**** Data for review

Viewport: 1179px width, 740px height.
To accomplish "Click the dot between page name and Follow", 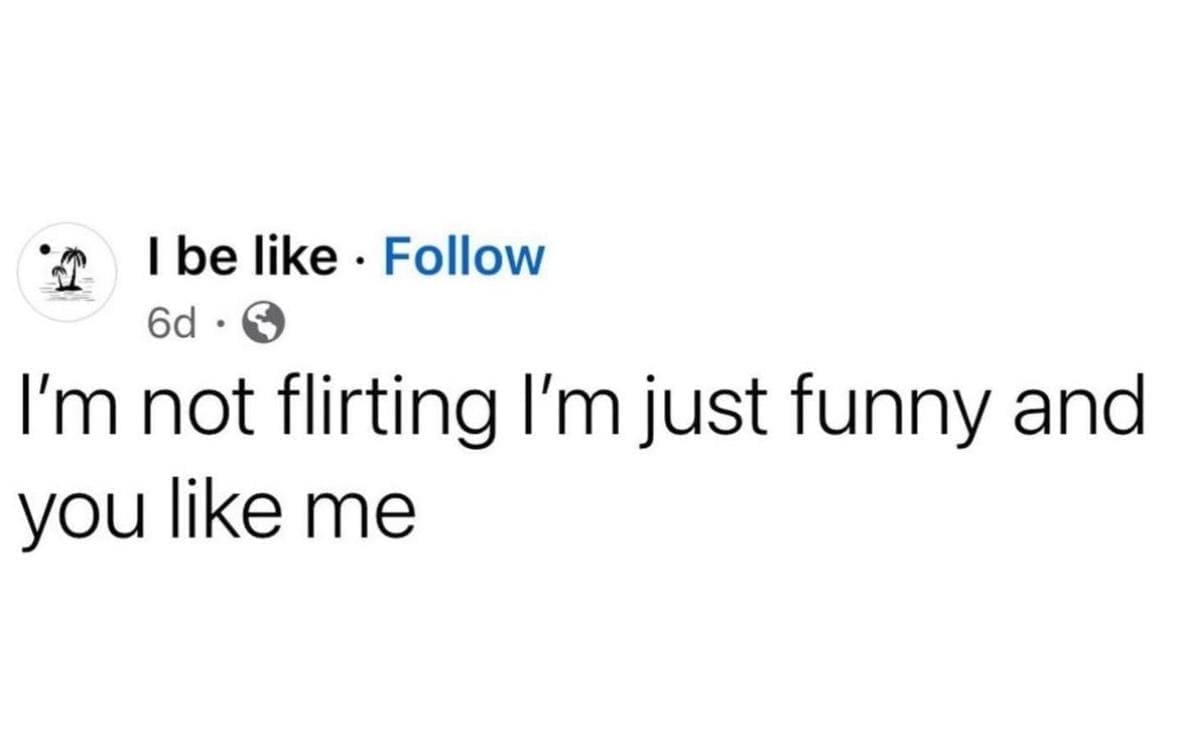I will coord(361,259).
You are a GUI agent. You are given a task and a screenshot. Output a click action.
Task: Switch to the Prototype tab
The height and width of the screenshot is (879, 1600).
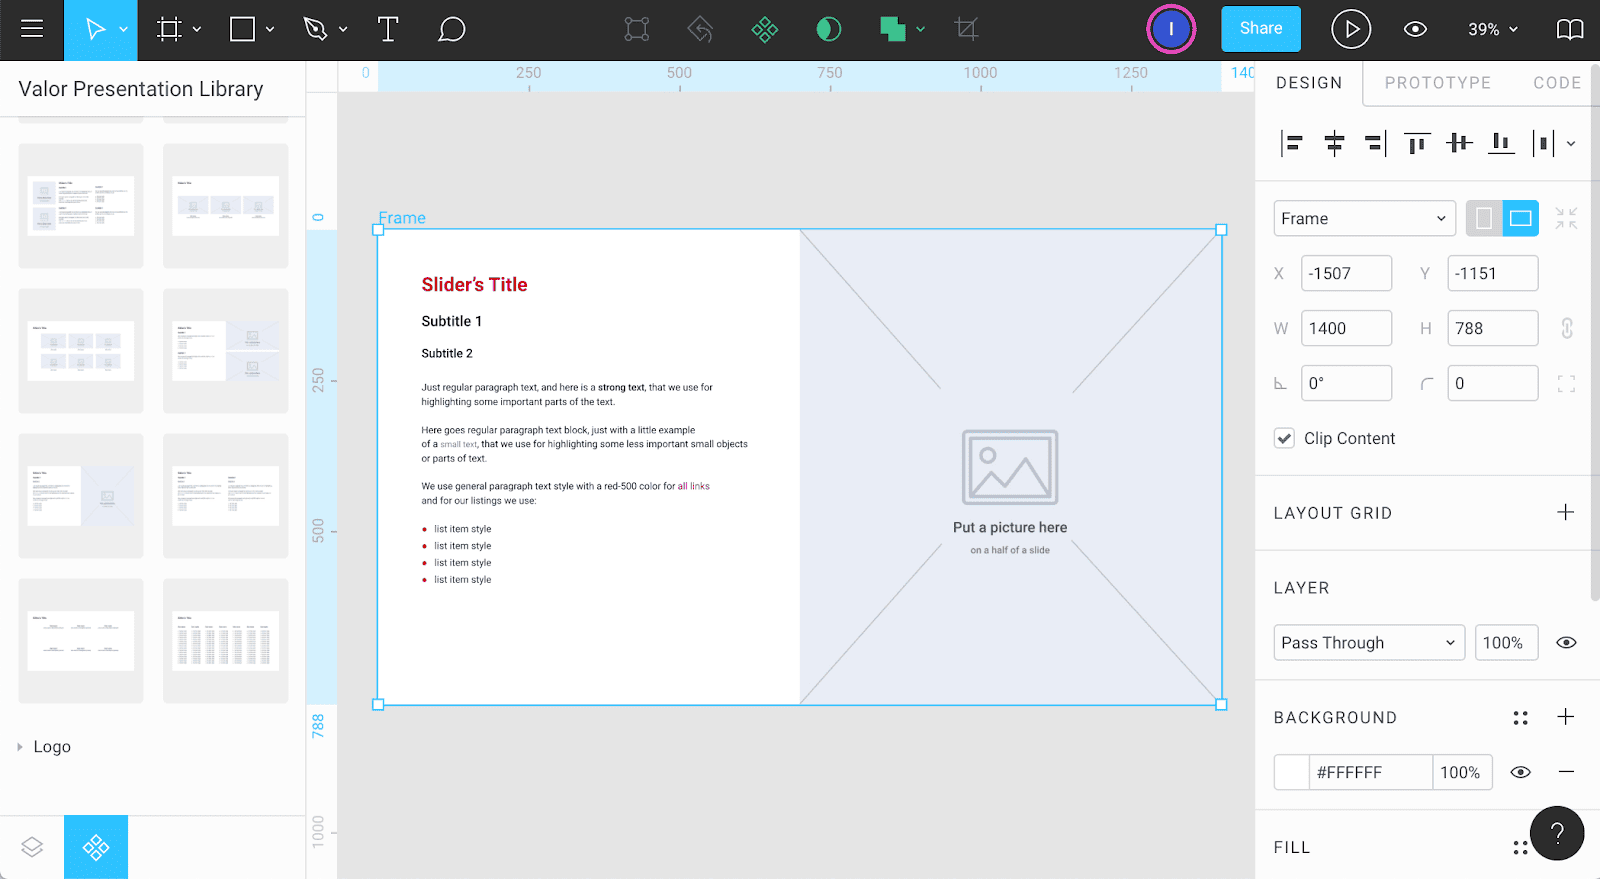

********

Your instructions:
Lines with the string "screenshot" in the data above: say how many there are, giving the number alone.

Solution to the exercise:
2